Aristotle (384-322 BC) one of the greatest philosophers and scientists of all time, tethered the Forms of Plato into a realistic epistemology while at the same time refuting the Pre-Socratics that only that which is real is composed of atoms or the notion of only the one is real with all else being a name https://karen-early.com/2018/02/15/pre-socratics/. Modern man knows these two forms of thought as materialism or nominalism. Ideas such as a man wanting to have a baby, the terms male and female being arbitrary, that a citizen of a country is defined as any resident within a country. The radical egalitarianism found in economics where everyone should have the same pay regardless of merit is rooted in nominalism. Objective reality is a direct casualty of nominalism.

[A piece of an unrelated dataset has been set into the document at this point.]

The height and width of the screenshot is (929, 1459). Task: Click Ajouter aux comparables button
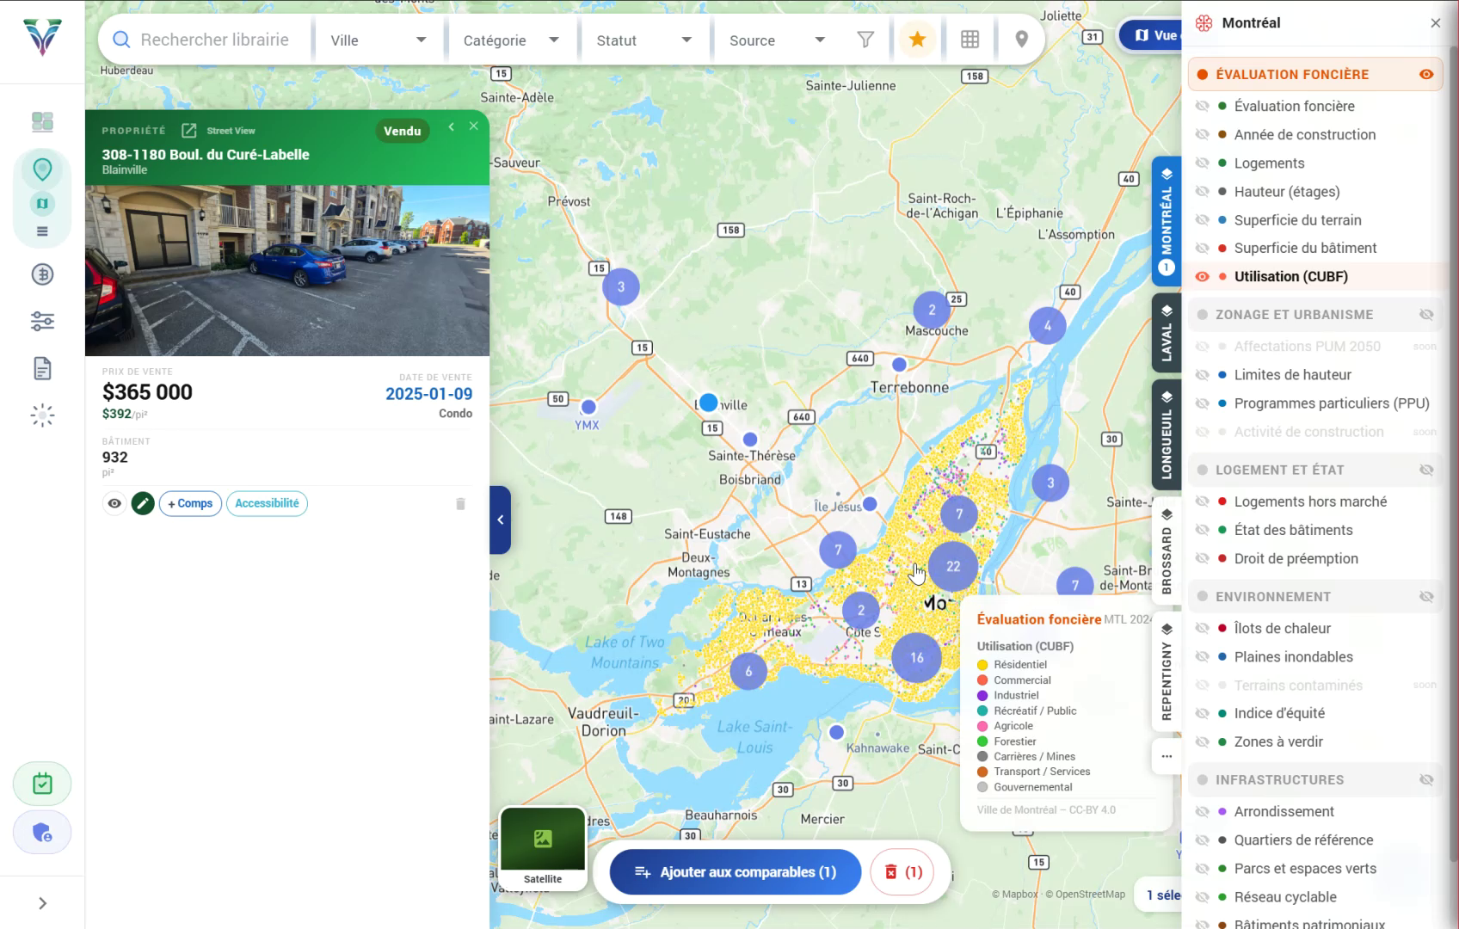735,872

I am not discussing the inherent dignity of each human person, the imago Dei. Rather I am talking about the idea that I was raised with a mere 50ish years ago, that merit and character is what should drive success. Socialism is contra to this idea and it is rampant in our society. The other side of the Pre-Socratic coin is materialism
Materialism dictates that only what is measurable, tangible is true, all else is opinion and mutable. Ideas of ethics, final cause, and morality are fungible. What was ethical in one generation becomes abhorrent in the next. Abortion, which was once considered a right of the father, in Greco-Roman times, became an affront to a civilized society in the Middle Ages, is now once more a right not of the father but now of the mother. The ability to shape shift a critical question of the taking of a human life is only one example of an ethics rooted in materialism and nominalism. Material in the sense of humanity rooted in some sort of quasi-developmental status. Nominalism in the sense of the definition of a person. As the famous quote of Justice Anthony Kennedy states, “At the heart of liberty is the right to define one’s own concept of existence, of meaning, of the universe, and of the mystery of human life.” This idea is nominalism writ large.

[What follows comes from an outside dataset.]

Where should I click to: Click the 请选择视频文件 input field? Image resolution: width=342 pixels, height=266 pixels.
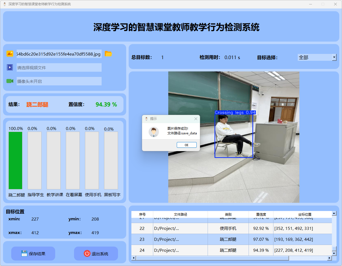[x=59, y=68]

These pre-Socratic ideas are the bedrock of the totalitarianism of relativism. How did this come about? With the fall of Constantinople in 1453 to the Muslims, Greek scholars in large numbers fled to Europe. The unknown writings of ancient Greece became accessible to the intelligentsia of the day, which meant those in the universities and seminaries. Thomas Aquinas took up the writings of the Greek philosophers, namely Socrates, Plato, and especially Aristotle, and integrating the theological development that had taken place over the past twelve hundred years produced, in my opinion, the greatest body of both philosophical and theological thought of all time. Its breath and depth is unparalleled and is worthy of constant reflection.